As a small city Canberra was liveable; most students and staff were from elsewhere, giving it a cosmopolitan air. Those so inclined could go to the snowfields in the winter and the south-coast beaches in the summer. Sydney, the sin city of our imagining (and sometimes in reality) wasn’t far away.

The Canberra CBD, with its main businesses being government and education, had a serious air. I gather that Canberra now is like everywhere else – traffic-choked at times, with drug-selling areas, awash with mobile phones and dumbed-down politics, radio and television.
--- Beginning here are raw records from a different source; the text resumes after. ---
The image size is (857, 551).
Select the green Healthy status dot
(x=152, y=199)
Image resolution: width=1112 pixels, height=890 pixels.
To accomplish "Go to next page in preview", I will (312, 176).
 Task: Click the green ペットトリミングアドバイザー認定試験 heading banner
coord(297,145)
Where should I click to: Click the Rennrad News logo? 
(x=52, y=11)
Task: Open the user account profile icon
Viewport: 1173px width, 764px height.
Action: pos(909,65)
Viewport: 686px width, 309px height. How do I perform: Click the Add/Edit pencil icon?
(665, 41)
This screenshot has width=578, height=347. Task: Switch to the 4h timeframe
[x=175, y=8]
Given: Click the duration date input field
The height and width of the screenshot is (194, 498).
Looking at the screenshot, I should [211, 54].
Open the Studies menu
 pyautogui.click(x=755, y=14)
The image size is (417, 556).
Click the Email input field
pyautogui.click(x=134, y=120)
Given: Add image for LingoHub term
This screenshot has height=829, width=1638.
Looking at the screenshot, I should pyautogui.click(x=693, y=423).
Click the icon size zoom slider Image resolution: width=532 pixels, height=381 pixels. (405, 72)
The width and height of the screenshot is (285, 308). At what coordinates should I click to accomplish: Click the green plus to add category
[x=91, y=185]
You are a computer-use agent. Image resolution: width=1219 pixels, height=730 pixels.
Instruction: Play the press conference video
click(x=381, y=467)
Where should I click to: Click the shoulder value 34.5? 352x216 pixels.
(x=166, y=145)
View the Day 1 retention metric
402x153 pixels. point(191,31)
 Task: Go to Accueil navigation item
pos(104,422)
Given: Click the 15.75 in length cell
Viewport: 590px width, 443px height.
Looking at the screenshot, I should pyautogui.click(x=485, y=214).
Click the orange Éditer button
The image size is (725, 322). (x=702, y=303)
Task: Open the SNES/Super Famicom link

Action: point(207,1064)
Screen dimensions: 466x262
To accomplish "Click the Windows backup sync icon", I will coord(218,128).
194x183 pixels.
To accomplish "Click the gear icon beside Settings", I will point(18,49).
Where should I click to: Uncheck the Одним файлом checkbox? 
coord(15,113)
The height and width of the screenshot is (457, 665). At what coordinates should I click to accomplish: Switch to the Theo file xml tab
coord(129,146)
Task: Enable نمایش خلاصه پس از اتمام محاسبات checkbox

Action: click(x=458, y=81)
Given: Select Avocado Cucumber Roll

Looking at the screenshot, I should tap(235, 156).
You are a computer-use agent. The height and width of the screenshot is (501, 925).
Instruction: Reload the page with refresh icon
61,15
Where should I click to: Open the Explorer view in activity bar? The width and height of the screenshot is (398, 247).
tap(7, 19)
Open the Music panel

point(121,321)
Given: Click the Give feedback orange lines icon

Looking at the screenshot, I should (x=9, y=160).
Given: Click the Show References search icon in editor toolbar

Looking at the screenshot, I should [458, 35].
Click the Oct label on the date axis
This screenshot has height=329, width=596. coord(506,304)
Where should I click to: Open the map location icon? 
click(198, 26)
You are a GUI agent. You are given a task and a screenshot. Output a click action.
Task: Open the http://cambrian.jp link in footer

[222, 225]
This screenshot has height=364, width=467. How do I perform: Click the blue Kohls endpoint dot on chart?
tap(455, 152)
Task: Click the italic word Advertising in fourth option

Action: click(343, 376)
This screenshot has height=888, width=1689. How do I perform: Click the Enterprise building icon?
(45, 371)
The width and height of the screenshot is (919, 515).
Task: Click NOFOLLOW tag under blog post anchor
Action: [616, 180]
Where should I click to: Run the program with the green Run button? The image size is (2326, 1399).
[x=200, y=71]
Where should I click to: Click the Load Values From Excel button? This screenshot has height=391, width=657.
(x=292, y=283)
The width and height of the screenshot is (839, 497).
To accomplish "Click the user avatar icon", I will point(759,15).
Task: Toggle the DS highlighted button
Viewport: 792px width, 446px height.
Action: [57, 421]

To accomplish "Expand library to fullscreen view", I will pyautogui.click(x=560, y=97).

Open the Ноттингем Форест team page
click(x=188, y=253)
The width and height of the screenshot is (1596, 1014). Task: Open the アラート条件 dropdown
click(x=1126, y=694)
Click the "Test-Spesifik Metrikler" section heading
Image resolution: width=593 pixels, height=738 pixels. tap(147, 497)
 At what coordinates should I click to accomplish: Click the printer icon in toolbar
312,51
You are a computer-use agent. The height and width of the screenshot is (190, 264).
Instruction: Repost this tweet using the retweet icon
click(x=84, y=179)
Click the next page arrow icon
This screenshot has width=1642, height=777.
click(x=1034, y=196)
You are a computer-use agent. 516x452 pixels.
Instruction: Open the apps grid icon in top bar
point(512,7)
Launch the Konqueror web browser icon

But 50 years ago it had a flavour, bland perhaps, but restful, with a drive-in movie theatre and scattered hamlets for picnicking and places to drink on Sundays when the capital was dry.

The ANU had attracted Australian luminaries in the humanities such as Manning Clark, Bob Gollan, Geoffrey Sawyer, AD Hope and international high-octane performers like Roger Keesing. I’m sure it was the same in the sciences.

I didn’t, and don’t, feel that, in going to Canberra and the ANU, I was in the second eleven … Well, perhaps just a little.

* The Fry Chronicles by Stephen Fry (2010); Hitch 22 by Christopher Hitchens (2010); Rather His Own Man by Geoffrey Robertson (2018).

2 Comments

  1. Dear Peter, lovely to read your memories of life in Canberra 50 years ago. My dad got a job in 1957, when I was 6, at what became the ANU, and I have similar pleasant memories. The landscape surrounding Canberra is so beautiful, and it was such a pleasant place to ride a bike, even in winter – and we had people from all over the world at the university and from the foreign embassies, and immigrants from the Snowy Scheme, whose kids I went to school with. And so many gorgeous modern, and mostly modest houses too, including the one my parents built in Ferguson Crescent Deakin. Dad was a friend of Manning Clark’s, and I have wonderful memories of reading the Clark children’s collection of Hugh Lofting’s Dr Doolittle stories, perched on, as I recall, the steps leading up to Professor Clark’s study, with the two academics talking long and earnestly overhead. Dad was also friends with the man who ran the bookshop in Kingston, and I spent a lot of Friday evenings reading my way through his excellent collection of children’s books, while he and Dad chatted. I lived in Canberra again for a little while much later, as an older adult, and it is now as you describe – though still full of great people, and fabulous resources thanks to the presence of the national Parliament. When I was a kid I could take both my parents’ library cards and bike to the National Library – then in a smaller grey/black building on that road that goes up to Capitol Hill, near the Albert Hall – and the librarians would let me borrow from the adults’ and children’s sections. It was library heaven for an eleven-year-old constant reader. Thank you for reminding me of some very happy memories. Virginia Rose

  2. Peter – taking account of all the ubeaut upbeat stuff Canberra now offers – your Canberra is better – except perhaps for the National Gallery and Museum.

    My husband grew up in Canberra and told the story of how Ben Chifley’s phone number was similar to the local butcher. When people inadvertently got onto him he would take their order and pass it on to the butcher.

    If that happened now there would probably be a major security scan and another row of razor wire installed to protect our national representatives.